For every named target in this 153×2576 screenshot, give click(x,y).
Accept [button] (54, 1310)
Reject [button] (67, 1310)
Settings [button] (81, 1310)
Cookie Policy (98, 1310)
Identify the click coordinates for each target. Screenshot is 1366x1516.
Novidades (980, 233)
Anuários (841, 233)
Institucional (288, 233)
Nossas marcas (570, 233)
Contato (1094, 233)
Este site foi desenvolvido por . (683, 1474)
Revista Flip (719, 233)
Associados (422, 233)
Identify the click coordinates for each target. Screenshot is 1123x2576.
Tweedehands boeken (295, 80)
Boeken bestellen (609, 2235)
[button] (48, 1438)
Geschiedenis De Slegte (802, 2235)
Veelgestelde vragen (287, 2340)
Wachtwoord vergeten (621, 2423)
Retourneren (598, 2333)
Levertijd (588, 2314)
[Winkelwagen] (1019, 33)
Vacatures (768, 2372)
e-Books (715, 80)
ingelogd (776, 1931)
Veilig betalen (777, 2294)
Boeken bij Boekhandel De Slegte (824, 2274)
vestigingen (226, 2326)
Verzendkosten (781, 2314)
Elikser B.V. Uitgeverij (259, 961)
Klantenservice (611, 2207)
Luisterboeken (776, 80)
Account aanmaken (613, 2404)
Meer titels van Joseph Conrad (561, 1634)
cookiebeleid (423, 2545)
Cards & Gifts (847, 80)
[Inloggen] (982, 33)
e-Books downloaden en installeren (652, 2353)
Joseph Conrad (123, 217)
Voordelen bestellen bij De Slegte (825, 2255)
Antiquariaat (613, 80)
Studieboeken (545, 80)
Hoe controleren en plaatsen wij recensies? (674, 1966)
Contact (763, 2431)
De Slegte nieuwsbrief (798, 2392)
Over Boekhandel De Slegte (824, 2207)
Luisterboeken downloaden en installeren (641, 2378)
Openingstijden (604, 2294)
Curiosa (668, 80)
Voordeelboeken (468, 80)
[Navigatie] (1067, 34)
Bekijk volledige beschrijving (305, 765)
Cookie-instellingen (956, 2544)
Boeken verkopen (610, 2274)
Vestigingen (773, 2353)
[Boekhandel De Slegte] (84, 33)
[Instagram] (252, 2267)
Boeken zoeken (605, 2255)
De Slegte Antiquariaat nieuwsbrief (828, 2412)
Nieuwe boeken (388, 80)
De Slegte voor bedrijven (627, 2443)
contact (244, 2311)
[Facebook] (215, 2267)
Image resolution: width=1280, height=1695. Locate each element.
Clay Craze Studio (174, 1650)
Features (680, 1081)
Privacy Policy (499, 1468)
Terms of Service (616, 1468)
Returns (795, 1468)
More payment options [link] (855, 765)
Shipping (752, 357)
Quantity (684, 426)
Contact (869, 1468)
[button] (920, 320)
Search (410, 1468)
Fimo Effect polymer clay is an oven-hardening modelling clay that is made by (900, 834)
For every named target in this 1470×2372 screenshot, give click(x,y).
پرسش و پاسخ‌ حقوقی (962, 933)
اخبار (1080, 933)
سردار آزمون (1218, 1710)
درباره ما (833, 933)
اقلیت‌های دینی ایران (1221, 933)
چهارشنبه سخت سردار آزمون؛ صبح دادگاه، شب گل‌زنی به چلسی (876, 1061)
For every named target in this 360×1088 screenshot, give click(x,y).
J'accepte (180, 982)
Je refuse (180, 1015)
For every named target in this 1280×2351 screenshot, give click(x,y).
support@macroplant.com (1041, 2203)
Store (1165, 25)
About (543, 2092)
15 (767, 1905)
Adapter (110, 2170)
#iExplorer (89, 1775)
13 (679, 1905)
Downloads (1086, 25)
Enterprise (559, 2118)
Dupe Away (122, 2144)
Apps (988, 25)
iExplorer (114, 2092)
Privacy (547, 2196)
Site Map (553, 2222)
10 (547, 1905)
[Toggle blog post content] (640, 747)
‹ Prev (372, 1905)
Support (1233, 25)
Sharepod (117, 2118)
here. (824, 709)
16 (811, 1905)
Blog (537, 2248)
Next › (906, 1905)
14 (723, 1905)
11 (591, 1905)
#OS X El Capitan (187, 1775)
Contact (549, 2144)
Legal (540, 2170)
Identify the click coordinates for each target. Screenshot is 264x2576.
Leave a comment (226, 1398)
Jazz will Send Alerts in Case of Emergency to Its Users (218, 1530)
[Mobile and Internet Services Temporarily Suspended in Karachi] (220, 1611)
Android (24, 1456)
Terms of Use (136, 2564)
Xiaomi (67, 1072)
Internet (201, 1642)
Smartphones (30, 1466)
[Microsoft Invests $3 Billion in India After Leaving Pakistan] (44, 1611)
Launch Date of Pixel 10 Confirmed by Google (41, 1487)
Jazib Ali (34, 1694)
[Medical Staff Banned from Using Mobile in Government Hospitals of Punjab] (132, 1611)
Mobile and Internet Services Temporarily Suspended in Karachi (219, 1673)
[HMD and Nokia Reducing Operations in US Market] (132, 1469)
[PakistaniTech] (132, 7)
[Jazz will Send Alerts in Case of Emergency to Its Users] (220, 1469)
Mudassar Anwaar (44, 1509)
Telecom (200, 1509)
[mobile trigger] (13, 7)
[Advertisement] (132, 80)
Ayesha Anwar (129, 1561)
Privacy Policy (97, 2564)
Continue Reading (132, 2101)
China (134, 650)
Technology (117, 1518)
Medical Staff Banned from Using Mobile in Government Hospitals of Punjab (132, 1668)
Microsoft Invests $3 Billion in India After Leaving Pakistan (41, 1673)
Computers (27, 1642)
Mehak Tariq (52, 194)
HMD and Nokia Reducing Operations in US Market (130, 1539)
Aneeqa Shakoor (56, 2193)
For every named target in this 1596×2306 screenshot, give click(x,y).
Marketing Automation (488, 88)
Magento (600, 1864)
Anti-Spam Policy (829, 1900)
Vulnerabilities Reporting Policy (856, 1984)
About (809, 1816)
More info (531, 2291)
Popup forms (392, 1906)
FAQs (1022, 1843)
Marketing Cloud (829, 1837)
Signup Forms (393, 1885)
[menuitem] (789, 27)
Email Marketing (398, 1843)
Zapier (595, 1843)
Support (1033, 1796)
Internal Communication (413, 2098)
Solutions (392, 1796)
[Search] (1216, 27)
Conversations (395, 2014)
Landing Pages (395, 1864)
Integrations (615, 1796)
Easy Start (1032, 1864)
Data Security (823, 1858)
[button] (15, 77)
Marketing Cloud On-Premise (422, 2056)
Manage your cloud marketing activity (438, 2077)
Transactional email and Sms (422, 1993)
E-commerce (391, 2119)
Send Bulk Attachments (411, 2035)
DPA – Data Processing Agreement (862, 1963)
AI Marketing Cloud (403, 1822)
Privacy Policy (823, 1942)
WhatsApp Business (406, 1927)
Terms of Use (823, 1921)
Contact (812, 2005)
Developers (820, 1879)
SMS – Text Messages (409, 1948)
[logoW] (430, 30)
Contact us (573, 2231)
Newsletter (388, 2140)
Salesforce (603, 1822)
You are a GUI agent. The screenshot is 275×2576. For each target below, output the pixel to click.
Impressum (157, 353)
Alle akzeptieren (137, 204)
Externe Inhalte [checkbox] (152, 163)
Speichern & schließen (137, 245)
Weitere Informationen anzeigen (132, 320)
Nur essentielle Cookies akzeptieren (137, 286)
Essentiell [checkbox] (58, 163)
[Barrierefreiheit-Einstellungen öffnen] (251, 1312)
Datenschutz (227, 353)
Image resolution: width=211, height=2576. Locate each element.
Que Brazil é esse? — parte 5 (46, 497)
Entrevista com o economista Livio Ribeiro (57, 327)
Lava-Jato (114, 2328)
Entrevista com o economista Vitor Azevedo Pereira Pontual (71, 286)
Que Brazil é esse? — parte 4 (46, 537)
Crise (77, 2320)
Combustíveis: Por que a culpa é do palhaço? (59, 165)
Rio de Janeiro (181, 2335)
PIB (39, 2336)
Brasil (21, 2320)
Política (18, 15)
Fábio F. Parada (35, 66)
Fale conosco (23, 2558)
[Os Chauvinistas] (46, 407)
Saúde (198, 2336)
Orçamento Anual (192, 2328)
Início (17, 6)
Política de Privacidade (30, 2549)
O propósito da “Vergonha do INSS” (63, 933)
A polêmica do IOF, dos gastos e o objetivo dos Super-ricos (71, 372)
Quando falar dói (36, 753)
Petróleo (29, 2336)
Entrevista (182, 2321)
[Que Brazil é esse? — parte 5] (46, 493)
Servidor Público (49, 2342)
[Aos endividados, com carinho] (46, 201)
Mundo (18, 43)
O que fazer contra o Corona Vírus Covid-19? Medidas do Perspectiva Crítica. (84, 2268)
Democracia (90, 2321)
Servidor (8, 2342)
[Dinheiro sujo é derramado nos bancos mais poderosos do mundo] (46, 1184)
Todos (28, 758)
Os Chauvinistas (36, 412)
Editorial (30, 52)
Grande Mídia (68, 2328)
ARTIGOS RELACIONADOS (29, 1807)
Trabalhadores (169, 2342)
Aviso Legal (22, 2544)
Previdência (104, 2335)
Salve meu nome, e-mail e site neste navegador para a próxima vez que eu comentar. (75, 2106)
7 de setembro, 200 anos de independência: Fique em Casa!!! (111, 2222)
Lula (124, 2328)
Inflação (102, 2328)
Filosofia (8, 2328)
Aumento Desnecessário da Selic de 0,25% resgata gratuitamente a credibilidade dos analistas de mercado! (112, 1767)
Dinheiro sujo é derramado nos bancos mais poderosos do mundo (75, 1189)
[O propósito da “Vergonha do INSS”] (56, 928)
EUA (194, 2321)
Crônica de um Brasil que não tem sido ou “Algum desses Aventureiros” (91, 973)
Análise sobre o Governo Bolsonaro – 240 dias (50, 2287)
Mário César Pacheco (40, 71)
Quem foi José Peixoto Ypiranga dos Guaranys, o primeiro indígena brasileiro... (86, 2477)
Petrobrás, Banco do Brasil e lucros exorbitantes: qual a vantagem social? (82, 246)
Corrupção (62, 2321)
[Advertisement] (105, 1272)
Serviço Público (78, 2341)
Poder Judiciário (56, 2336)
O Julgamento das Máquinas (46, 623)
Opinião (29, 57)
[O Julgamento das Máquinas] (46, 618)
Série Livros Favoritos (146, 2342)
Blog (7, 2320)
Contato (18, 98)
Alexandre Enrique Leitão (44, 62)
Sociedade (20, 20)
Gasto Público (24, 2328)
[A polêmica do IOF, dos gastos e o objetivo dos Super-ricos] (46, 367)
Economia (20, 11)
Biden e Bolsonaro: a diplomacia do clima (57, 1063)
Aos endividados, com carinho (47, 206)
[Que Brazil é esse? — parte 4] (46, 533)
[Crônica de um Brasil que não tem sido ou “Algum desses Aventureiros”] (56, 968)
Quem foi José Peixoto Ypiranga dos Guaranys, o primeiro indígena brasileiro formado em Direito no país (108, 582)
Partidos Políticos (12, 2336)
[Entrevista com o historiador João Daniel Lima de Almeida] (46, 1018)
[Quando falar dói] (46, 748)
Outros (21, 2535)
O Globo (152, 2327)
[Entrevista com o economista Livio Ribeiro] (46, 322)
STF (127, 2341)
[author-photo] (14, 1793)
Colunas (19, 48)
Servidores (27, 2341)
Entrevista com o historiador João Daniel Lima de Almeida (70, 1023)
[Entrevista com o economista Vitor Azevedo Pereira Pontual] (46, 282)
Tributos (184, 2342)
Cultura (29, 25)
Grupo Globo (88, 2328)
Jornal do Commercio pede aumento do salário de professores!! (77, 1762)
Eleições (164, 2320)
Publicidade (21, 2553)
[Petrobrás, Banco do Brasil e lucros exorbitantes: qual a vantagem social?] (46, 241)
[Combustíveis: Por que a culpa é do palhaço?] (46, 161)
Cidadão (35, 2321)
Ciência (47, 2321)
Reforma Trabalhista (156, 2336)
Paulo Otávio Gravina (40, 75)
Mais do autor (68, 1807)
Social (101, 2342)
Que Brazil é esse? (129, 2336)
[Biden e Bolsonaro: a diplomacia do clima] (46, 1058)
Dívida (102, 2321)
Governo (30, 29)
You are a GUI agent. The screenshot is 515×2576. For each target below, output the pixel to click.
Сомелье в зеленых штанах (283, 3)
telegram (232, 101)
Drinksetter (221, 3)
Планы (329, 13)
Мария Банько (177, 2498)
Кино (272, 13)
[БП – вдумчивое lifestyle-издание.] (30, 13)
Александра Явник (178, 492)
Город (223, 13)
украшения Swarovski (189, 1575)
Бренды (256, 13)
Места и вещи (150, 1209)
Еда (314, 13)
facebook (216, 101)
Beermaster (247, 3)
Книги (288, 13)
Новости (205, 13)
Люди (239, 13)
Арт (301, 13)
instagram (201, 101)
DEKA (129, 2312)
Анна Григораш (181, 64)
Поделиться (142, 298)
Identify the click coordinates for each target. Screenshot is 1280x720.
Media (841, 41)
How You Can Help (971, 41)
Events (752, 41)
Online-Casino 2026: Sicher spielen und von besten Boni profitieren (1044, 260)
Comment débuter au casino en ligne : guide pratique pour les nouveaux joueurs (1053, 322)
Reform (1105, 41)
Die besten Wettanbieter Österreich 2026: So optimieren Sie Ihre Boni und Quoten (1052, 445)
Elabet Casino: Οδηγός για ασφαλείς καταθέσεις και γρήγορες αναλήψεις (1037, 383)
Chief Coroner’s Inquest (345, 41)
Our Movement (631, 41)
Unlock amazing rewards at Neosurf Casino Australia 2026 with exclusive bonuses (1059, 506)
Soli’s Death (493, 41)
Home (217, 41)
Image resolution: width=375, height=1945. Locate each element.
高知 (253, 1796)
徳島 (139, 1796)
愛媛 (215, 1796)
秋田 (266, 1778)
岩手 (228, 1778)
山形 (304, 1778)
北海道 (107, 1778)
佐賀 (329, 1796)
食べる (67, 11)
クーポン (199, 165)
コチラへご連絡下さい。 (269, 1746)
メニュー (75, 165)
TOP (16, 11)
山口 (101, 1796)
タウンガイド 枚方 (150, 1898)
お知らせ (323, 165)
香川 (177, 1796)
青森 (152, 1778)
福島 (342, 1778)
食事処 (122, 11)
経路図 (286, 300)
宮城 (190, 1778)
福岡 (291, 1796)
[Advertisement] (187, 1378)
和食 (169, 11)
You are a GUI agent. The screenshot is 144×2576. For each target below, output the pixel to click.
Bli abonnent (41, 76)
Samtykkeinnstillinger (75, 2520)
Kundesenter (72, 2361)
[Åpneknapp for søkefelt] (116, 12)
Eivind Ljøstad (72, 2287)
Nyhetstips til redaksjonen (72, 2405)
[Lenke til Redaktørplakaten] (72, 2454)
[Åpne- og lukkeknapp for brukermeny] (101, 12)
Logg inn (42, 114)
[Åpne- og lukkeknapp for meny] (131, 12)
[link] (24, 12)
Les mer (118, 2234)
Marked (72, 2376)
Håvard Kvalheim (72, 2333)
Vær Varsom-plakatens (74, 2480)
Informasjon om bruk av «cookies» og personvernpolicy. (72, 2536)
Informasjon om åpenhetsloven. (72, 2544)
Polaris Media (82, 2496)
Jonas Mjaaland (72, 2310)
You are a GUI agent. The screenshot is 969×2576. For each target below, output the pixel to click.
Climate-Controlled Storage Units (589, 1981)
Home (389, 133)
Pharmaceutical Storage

━━━━━━━━━━

Reproduce exactly the stretch of lines that starts at the one containing "Informasjon om bruk" and ends with the final line of the data, including both ends and nothing more.

Informasjon om bruk av «cookies» og personvernpolicy. (72, 2536)
Informasjon om åpenhetsloven. (72, 2544)
Polaris Media (82, 2496)
Jonas Mjaaland (72, 2310)
You are a GUI agent. The screenshot is 969×2576. For each target below, output the pixel to click.
Climate-Controlled Storage Units (589, 1981)
Home (389, 133)
Pharmaceutical Storage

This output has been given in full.